*** Opening EXCERPTED RECORDS ***

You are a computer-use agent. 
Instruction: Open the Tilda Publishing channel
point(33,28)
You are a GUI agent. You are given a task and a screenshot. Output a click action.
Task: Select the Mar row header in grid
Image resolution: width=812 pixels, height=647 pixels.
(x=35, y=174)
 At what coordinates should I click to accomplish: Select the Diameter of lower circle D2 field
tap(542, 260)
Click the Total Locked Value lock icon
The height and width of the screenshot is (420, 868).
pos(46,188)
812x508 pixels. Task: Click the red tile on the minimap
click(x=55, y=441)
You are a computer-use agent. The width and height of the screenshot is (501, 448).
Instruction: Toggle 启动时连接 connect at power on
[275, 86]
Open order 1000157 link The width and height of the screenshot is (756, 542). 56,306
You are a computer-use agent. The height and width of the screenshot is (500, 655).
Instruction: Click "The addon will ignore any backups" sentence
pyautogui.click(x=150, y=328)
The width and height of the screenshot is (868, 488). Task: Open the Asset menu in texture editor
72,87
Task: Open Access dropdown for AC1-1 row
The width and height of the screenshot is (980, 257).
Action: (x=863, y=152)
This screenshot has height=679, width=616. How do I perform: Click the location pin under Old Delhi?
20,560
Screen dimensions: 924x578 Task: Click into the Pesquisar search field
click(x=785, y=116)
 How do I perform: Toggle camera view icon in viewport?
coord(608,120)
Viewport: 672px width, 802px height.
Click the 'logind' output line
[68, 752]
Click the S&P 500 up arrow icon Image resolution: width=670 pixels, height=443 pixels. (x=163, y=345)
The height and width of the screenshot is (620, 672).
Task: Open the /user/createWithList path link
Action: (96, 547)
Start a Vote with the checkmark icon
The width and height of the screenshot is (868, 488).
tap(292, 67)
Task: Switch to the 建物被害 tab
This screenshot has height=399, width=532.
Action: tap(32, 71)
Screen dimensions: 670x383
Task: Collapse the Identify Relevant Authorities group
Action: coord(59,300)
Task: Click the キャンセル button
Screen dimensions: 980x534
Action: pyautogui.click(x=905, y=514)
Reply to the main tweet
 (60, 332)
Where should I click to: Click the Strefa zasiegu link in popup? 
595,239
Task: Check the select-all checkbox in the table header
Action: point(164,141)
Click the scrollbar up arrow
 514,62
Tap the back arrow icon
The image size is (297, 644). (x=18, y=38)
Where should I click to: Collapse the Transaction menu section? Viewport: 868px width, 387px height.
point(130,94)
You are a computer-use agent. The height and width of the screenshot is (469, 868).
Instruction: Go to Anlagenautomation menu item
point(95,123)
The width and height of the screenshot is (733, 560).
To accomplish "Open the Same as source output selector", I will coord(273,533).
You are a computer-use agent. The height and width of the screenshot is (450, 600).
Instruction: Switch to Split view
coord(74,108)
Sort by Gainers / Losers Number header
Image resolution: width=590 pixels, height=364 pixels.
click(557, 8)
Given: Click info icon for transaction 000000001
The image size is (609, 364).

*** Closing EXCERPTED RECORDS ***

EXERCISE REQUIREMENTS: Write an exact transcription of every entry above.

THE COMPLETED TASK:
You are a computer-use agent. 
Instruction: Open the Tilda Publishing channel
point(33,28)
You are a GUI agent. You are given a task and a screenshot. Output a click action.
Task: Select the Mar row header in grid
Image resolution: width=812 pixels, height=647 pixels.
(x=35, y=174)
 At what coordinates should I click to accomplish: Select the Diameter of lower circle D2 field
tap(542, 260)
Click the Total Locked Value lock icon
The height and width of the screenshot is (420, 868).
pos(46,188)
812x508 pixels. Task: Click the red tile on the minimap
click(x=55, y=441)
You are a computer-use agent. The width and height of the screenshot is (501, 448).
Instruction: Toggle 启动时连接 connect at power on
[275, 86]
Open order 1000157 link The width and height of the screenshot is (756, 542). 56,306
You are a computer-use agent. The height and width of the screenshot is (500, 655).
Instruction: Click "The addon will ignore any backups" sentence
pyautogui.click(x=150, y=328)
The width and height of the screenshot is (868, 488). Task: Open the Asset menu in texture editor
72,87
Task: Open Access dropdown for AC1-1 row
The width and height of the screenshot is (980, 257).
Action: (x=863, y=152)
This screenshot has height=679, width=616. How do I perform: Click the location pin under Old Delhi?
20,560
Screen dimensions: 924x578 Task: Click into the Pesquisar search field
click(x=785, y=116)
 How do I perform: Toggle camera view icon in viewport?
coord(608,120)
Viewport: 672px width, 802px height.
Click the 'logind' output line
[68, 752]
Click the S&P 500 up arrow icon Image resolution: width=670 pixels, height=443 pixels. (x=163, y=345)
The height and width of the screenshot is (620, 672).
Task: Open the /user/createWithList path link
Action: (96, 547)
Start a Vote with the checkmark icon
The width and height of the screenshot is (868, 488).
tap(292, 67)
Task: Switch to the 建物被害 tab
This screenshot has height=399, width=532.
Action: tap(32, 71)
Screen dimensions: 670x383
Task: Collapse the Identify Relevant Authorities group
Action: coord(59,300)
Task: Click the キャンセル button
Screen dimensions: 980x534
Action: pyautogui.click(x=905, y=514)
Reply to the main tweet
 (60, 332)
Where should I click to: Click the Strefa zasiegu link in popup? 
595,239
Task: Check the select-all checkbox in the table header
Action: point(164,141)
Click the scrollbar up arrow
 514,62
Tap the back arrow icon
The image size is (297, 644). (x=18, y=38)
Where should I click to: Collapse the Transaction menu section? Viewport: 868px width, 387px height.
point(130,94)
You are a computer-use agent. The height and width of the screenshot is (469, 868).
Instruction: Go to Anlagenautomation menu item
point(95,123)
The width and height of the screenshot is (733, 560).
To accomplish "Open the Same as source output selector", I will coord(273,533).
You are a computer-use agent. The height and width of the screenshot is (450, 600).
Instruction: Switch to Split view
coord(74,108)
Sort by Gainers / Losers Number header
Image resolution: width=590 pixels, height=364 pixels.
click(557, 8)
Given: Click info icon for transaction 000000001
The image size is (609, 364).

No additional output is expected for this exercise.